RECORDED DATA
****************

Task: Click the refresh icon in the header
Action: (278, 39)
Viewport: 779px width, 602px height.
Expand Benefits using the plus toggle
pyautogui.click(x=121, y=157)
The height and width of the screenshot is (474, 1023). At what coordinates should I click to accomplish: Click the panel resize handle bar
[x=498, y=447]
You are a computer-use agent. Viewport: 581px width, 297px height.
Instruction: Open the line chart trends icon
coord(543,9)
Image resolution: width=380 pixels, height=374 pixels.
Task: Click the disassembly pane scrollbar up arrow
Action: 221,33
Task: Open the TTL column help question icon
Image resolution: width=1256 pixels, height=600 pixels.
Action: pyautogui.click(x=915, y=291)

****************

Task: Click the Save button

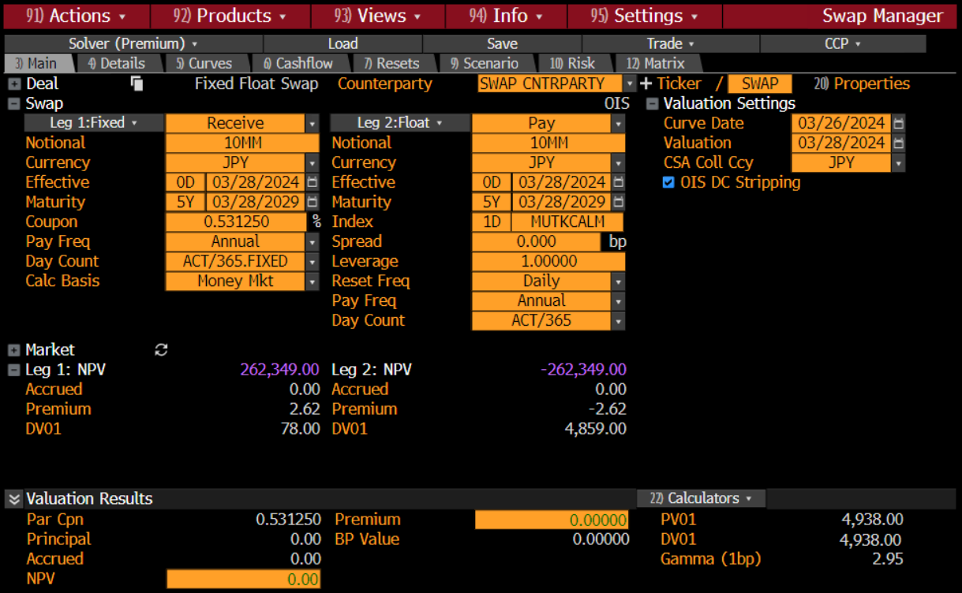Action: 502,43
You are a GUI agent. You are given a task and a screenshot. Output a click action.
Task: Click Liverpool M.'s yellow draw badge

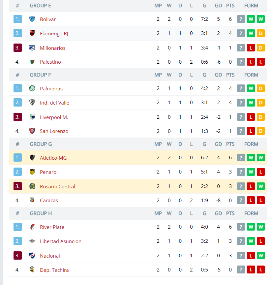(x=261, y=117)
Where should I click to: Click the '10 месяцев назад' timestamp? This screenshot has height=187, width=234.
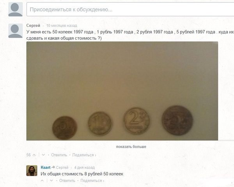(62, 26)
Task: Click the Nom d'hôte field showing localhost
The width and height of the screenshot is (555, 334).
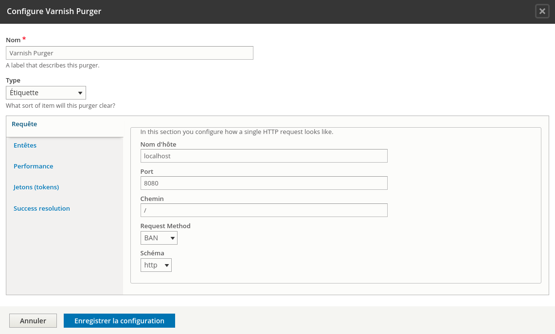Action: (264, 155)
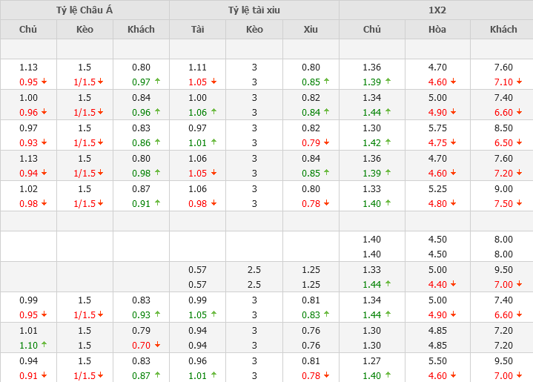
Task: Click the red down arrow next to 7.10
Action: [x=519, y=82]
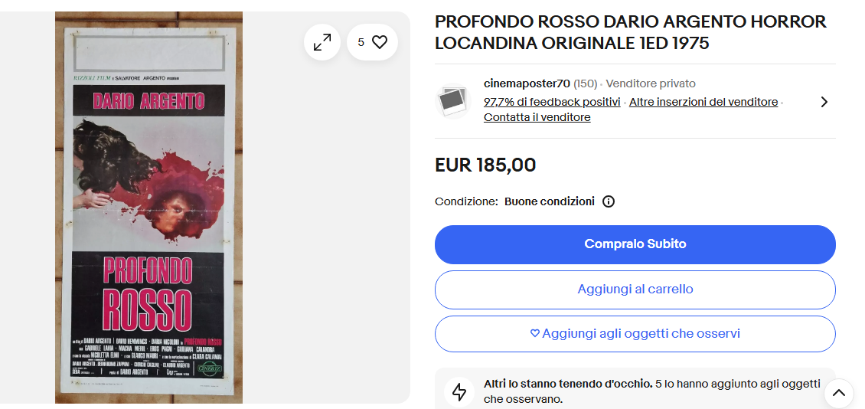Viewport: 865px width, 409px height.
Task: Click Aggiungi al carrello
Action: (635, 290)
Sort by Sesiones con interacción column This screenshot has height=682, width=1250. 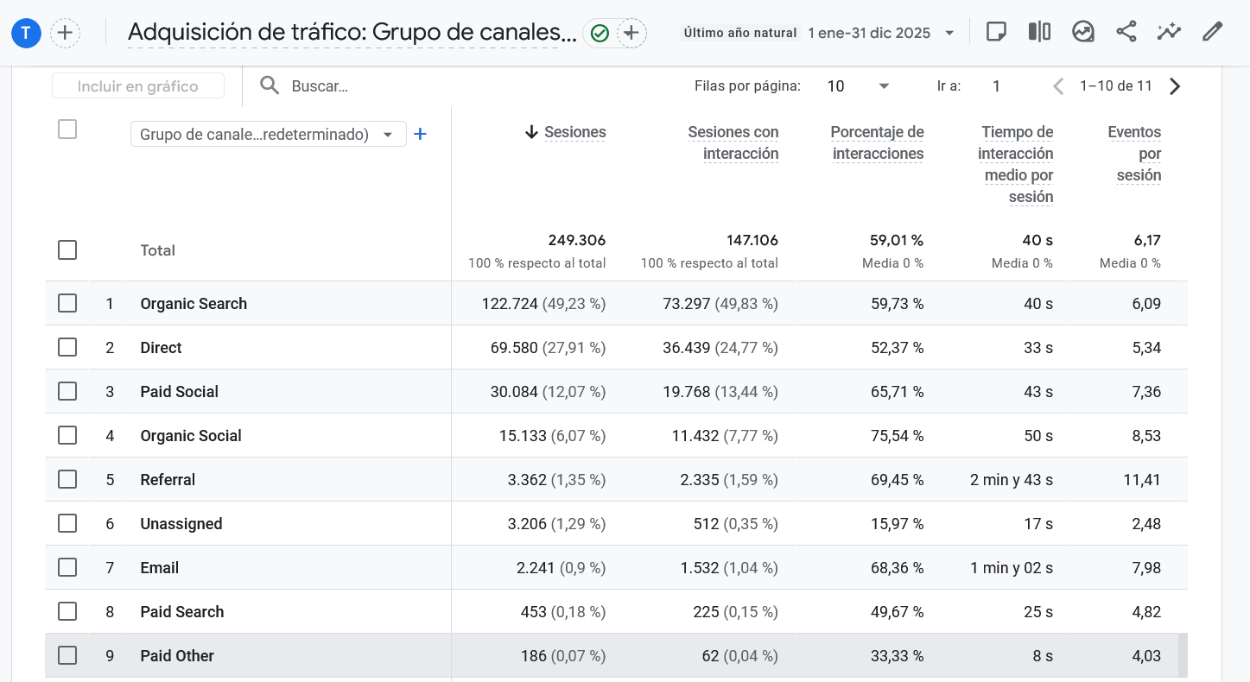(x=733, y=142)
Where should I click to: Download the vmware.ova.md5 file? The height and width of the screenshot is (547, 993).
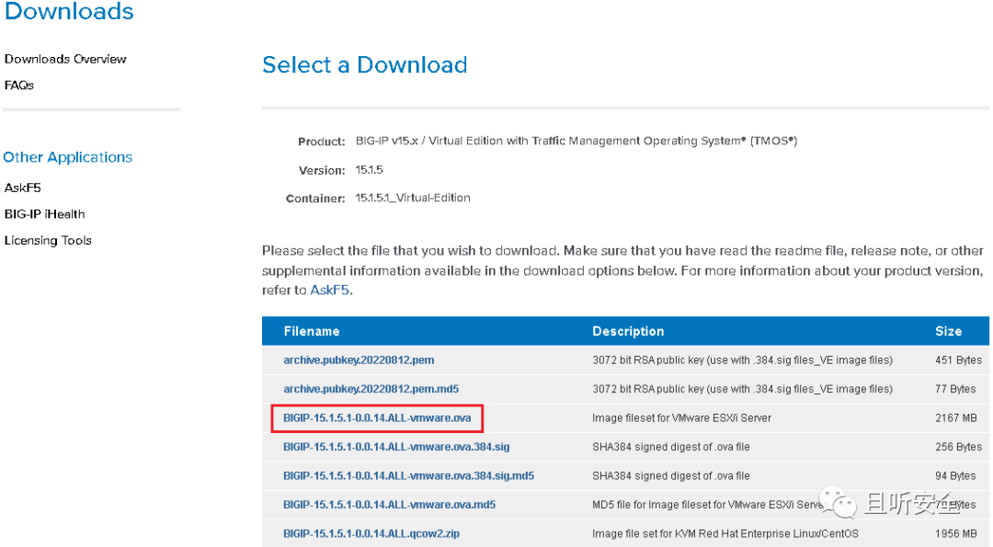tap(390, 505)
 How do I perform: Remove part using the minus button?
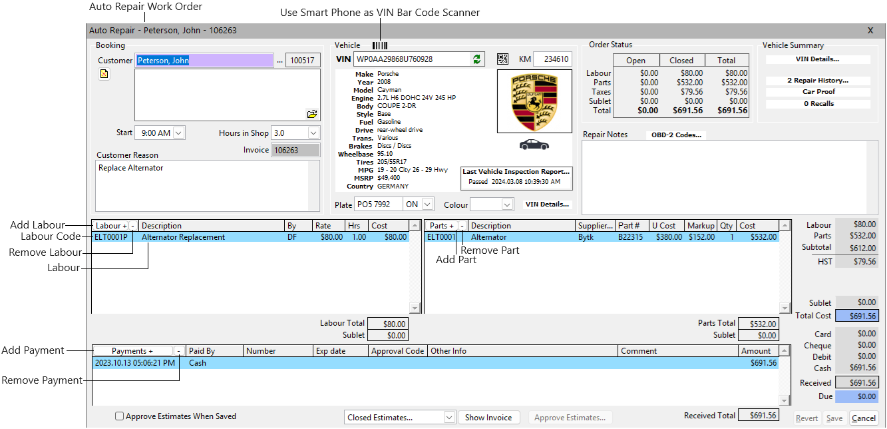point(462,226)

****************

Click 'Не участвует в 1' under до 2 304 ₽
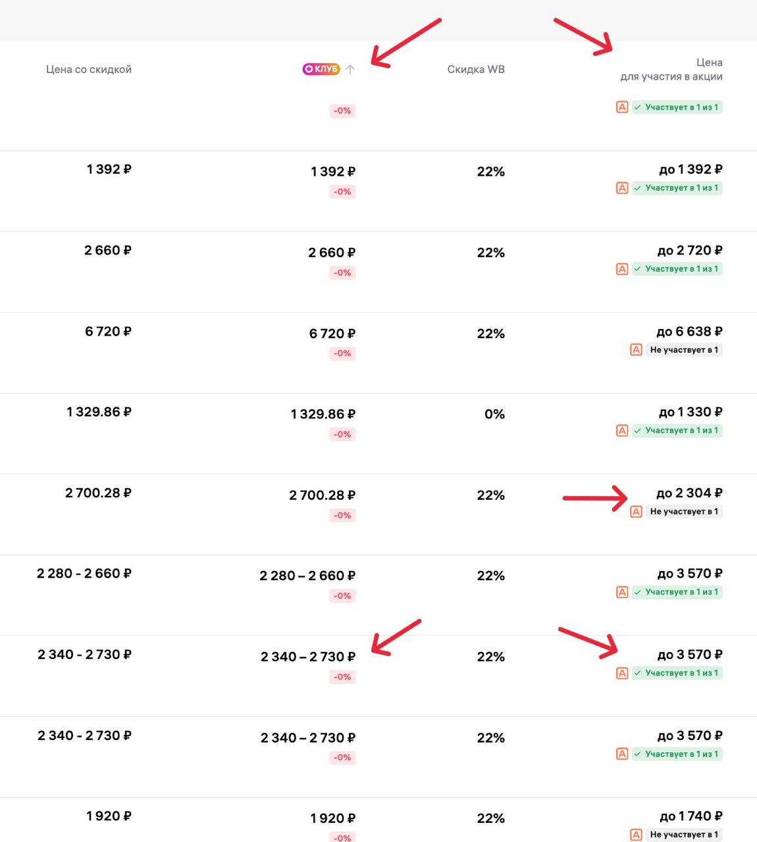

****************

PROBLEM
Your task is to show every line of the listing above containing "agent".

EXERCISE ANSWER
You are a computer-use agent. Viewport: 581px width, 297px height.
You are a GUI agent. You are given a task and a screenshot. Output a click action.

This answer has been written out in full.